Does each statement below agree with the atropine article that follows? Answer yes or no for each, quoting the article's deciding words.
1. The children in the trial were followed for three years, including a washout period.
2. The 0.1% loading dose gave an added benefit over 0.01% atropine alone.
3. The paper was published online in March 2025.

**Text passage**
┏━━

Myopia Profile

Science

Does a 0.1% loading dose boost myopia control for 0.01% atropine?

Posted on October 25th 2025 by Ailsa Lane research paper.png

In this article:

Danish children were treated with 0.01% atropine, a 0.1% loading dose followed by 0.01%, or placebo. After 3 years including washout, axial length and refractive outcomes were similar across groups, showing no sustained treatment effect or added benefit of a loading dose.

Paper title: 3-year results of 0.01% and 0.1% loading dose atropine treatment including washout in Danish children with myopia: a placebo-controlled, randomised clinical trial

Authors: Hansen N (1), Hvid-Hansen A (2), Møller F (3), Bek T (4), Larsen D (4), Jacobsen N (2,5), Kessel L (2,5)

  1. Department of Ophthalmology, Copenhagen University Hospital - Rigshospitalet, Glostrup, Region Hovedstaden, Denmark
  2. Department of Ophthalmology, University Hospital of Southern Denmark - Vejle Hospital, Vejle, Denmark
  3. Department of Ophthalmology, Aarhus University Hospital, Aarhus N, Denmark
  4. Department of Clinical Medicine, University of Copenhagen, Kobenhavn, Region Hovedstaden, Denmark

Date: Published online Mar 23, 2025

Reference: Hansen N, Hvid-Hansen A, Møller F, Bek T, Larsen D, Jacobsen N, Kessel L. 3-year results of 0.01% and 0.1% loading dose atropine treatment including washout in Danish children with myopia: a placebo-controlled, randomised clinical trial. Br J Ophthalmol. 2025 Aug 20;109(9):1056-1063

[Link to open access paper]


Summary

 While 0.01% atropine has shown moderate efficacy during active treatment, its long-term benefit post-treatment remains unclear. Prior studies suggested that lower concentrations might offer better rebound control after cessation, particularly in Asian children. This study aimed to assess whether treatment effects from low-dose atropine are sustained after a 1-year washout, and whether a 0.1% loading dose provides additional benefit to the final outcome.

┗━━

**Data excerpts**
┏━━

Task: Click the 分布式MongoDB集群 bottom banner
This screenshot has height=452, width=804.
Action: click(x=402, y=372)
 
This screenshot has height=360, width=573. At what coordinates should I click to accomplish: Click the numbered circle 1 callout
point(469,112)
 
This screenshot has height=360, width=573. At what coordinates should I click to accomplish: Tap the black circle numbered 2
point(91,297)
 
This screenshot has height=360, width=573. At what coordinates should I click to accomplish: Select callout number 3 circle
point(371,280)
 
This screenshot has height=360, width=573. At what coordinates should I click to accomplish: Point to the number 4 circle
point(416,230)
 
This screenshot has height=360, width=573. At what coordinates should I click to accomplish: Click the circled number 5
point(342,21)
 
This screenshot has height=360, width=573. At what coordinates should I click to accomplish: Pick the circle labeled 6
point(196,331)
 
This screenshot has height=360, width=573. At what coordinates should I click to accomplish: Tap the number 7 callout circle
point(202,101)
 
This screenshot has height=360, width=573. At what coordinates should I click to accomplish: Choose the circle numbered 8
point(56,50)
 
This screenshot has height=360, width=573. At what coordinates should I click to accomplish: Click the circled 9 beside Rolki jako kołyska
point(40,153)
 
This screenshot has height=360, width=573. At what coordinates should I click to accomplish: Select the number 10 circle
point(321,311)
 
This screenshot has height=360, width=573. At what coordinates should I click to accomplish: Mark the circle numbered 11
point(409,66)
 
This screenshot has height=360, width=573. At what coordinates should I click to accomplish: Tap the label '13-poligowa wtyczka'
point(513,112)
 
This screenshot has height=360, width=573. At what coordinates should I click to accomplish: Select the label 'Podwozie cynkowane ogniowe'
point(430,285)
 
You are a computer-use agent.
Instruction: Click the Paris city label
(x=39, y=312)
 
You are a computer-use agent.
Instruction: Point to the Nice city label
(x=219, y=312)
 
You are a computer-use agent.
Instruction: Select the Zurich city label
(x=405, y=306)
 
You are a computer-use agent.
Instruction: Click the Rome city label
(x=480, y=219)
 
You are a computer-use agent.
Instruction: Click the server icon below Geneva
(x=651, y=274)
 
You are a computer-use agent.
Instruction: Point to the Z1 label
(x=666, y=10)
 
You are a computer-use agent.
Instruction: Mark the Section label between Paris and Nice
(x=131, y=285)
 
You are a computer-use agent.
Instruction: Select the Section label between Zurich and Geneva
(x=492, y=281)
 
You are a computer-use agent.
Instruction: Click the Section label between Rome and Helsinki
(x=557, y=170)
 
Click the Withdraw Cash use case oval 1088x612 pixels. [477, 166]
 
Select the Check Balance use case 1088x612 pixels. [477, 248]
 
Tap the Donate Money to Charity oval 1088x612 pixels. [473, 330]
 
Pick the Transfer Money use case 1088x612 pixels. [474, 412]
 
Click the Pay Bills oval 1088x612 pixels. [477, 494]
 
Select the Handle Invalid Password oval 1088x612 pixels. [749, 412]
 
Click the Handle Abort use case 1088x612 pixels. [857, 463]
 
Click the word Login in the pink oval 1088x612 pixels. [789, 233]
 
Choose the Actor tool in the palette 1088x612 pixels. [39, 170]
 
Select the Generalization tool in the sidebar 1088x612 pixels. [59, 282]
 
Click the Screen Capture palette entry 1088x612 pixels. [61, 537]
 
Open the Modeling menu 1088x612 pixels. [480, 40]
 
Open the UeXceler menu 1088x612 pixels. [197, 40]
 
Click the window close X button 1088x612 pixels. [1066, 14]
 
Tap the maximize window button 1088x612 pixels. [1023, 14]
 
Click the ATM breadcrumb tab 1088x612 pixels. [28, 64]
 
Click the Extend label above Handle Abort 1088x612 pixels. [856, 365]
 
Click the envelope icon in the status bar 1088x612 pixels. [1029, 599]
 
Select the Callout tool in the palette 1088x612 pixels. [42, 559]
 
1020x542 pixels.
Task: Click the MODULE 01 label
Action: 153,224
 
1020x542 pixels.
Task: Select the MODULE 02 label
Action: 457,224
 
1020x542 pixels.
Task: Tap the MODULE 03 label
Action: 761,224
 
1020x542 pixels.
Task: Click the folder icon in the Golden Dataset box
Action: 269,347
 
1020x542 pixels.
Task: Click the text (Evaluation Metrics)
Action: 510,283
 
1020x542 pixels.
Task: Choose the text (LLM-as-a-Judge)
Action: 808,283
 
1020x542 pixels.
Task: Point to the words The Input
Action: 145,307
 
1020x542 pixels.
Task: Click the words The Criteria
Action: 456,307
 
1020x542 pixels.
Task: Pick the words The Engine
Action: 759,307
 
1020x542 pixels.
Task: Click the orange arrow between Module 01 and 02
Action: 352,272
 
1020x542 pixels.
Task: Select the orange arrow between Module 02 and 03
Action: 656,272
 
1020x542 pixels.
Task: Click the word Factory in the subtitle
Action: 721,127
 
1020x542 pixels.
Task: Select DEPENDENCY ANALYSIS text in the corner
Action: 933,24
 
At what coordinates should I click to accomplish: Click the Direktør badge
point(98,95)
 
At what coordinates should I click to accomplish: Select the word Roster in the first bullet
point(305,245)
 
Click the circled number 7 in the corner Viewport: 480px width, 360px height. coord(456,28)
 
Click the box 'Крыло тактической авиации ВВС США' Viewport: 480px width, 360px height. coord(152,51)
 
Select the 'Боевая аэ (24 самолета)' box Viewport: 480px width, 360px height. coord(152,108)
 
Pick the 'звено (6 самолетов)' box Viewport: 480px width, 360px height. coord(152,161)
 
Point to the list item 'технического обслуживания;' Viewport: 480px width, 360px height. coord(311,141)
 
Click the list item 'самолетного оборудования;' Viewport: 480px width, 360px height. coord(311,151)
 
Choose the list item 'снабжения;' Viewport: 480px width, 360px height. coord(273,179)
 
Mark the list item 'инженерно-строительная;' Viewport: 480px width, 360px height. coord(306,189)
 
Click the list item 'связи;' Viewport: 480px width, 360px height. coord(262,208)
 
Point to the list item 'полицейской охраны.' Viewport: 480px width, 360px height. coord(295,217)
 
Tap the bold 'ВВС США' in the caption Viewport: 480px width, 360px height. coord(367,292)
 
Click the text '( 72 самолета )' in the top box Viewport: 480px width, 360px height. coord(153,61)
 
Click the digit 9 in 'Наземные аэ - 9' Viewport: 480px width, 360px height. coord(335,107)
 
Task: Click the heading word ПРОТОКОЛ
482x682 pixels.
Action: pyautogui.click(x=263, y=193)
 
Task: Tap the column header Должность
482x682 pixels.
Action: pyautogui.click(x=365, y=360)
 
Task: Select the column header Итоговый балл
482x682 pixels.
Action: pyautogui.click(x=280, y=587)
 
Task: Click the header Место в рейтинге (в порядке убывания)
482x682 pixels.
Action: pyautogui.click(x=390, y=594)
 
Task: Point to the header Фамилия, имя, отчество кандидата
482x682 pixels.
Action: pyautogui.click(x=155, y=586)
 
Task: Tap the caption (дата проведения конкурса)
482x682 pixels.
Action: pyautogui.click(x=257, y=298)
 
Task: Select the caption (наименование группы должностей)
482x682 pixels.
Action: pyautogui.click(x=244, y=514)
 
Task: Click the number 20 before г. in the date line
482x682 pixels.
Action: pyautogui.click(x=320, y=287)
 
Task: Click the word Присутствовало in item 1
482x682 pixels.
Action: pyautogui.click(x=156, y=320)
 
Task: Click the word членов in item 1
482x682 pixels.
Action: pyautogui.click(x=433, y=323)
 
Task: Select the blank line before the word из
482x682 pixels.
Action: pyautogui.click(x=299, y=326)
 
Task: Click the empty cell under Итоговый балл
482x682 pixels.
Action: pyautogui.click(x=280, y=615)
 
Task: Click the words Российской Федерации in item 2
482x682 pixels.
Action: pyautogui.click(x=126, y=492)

┗━━

**Task solution**
1. Yes: "After 3 years including washout"
2. No: "showing no sustained treatment effect or added benefit of a loading dose"
3. Yes: "Published online Mar 23, 2025"